Chemistry has also come to agriculture and in a big way. Since the dawn of agriculture, humans have fertilized their farms. For most of the past 10,000 years this was done through application of animal wastes – urea and manure. In the early 1800s, we learned how to extract a new class of phosphate fertilizers from certain rocks, which had to be mined and processed leaving behind huge and dangerous waste piles.

A century later German chemist Fritz Haber discovered a way to extract ammonia from atmospheric nitrogen for subsequent transformation into synthetic fertilizers. This chemical process, which revolutionized agriculture and a number of other industries as well, made possible an enormous increase in agricultural productivity which, in turn, made possible the enormous increase in human population over the past 100 years. The process also generates environmentally dangerous wastes that must be disposed of. 

Excessive use of synthetic fertilizers also poses serious environmental threats. Excess fertilizer runs off from our farms and our suburban lawns and ends up in our lakes, bays and larger water bodies, such as the Long Island Sound. In the water, fertilizer does the same as on land-- it makes plants grow. Algae responds quickly to an influx of fertilizer, causing an algal bloom. The scummy stuff you'll see in the summer on Aurora Pond - in the heart of Udalls Cove Park - is algae responding to excess fertilizer.

As the algae die, they float down through the water column where, like all other dead organic material, they decay. Decay requires oxygen. The water has oxygen dissolved in it - that's what the fish and other aquatic animals use to live. In the summer, there is less oxygen anyhow because warm water holds less oxygen than cold water. Think of the carbonated fizz of a cold soda compared to a warm one. But large amounts of decaying algae use up all the available oxygen, causing a "dead zone" where animals become stressed or die.  

Serious oxygen depletion afflicts Aurora Pond several times every summer. It also affects the western part of Long Island Sound, including Little Neck Bay. And over-use of fertilizer in our suburban gardens is a significant part of the problem. But it isn't the major cause - that honor belongs to nitrogen from human bodily wastes.

Until the 1990s, nitrogen wasn't really considered a pollutant because its role as a fertilizer for algae and algae's role in aquatic oxygen depletion weren't well understood. Only in the past decade have we started to re-tool our sewage treatment plants to remove nitrogen so it doesn't reach the Long Island Sound.  Required by federal and state clean water laws, this multi-billion dollar effort is currently taking place in both New York and Connecticut. 

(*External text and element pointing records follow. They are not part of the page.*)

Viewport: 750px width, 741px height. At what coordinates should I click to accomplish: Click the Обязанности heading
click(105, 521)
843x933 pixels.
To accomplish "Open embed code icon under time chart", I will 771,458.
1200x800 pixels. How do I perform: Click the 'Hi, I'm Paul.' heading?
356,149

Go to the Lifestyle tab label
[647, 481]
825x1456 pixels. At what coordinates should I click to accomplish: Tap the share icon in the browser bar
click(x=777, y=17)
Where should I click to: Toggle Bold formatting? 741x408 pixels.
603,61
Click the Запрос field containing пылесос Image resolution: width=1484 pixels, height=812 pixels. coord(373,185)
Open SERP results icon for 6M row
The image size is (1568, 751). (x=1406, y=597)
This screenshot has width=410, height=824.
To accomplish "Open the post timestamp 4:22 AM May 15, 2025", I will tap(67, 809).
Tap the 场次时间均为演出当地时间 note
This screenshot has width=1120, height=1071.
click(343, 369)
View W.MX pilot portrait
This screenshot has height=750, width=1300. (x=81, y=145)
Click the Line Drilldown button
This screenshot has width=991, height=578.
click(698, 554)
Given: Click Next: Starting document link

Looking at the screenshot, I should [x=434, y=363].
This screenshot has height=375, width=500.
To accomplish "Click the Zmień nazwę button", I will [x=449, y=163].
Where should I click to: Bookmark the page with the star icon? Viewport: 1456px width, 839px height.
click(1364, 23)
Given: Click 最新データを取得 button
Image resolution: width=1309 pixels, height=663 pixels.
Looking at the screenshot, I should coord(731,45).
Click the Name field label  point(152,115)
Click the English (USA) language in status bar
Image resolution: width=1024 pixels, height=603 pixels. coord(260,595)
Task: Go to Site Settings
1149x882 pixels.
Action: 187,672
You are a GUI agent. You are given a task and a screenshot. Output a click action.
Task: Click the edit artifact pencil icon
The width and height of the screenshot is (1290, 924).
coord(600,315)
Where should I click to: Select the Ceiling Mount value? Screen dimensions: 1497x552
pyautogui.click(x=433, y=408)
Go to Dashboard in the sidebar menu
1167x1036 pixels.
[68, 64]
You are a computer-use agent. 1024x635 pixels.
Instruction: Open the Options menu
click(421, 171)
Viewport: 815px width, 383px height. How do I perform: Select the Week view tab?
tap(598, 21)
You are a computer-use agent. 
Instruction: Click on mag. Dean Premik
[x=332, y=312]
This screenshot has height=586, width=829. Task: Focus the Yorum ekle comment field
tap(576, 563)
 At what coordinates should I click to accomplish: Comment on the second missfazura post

The Belgrave Sewage Treament Plant, which serves much of Great Neck, discharges directly into Udalls Cove. The discharge pipe passes across the salt marsh between Douglaston and Great Neck, then enters the concrete block house decorated with a large sunflower painting that is visible from Memorial Field and continues for several hundred yards along the bottom of the cove. The Belgrave plant installed expensive nitrogen controls a few years ago as scores of other sewage treatment plants around Long Island Sound have also been doing.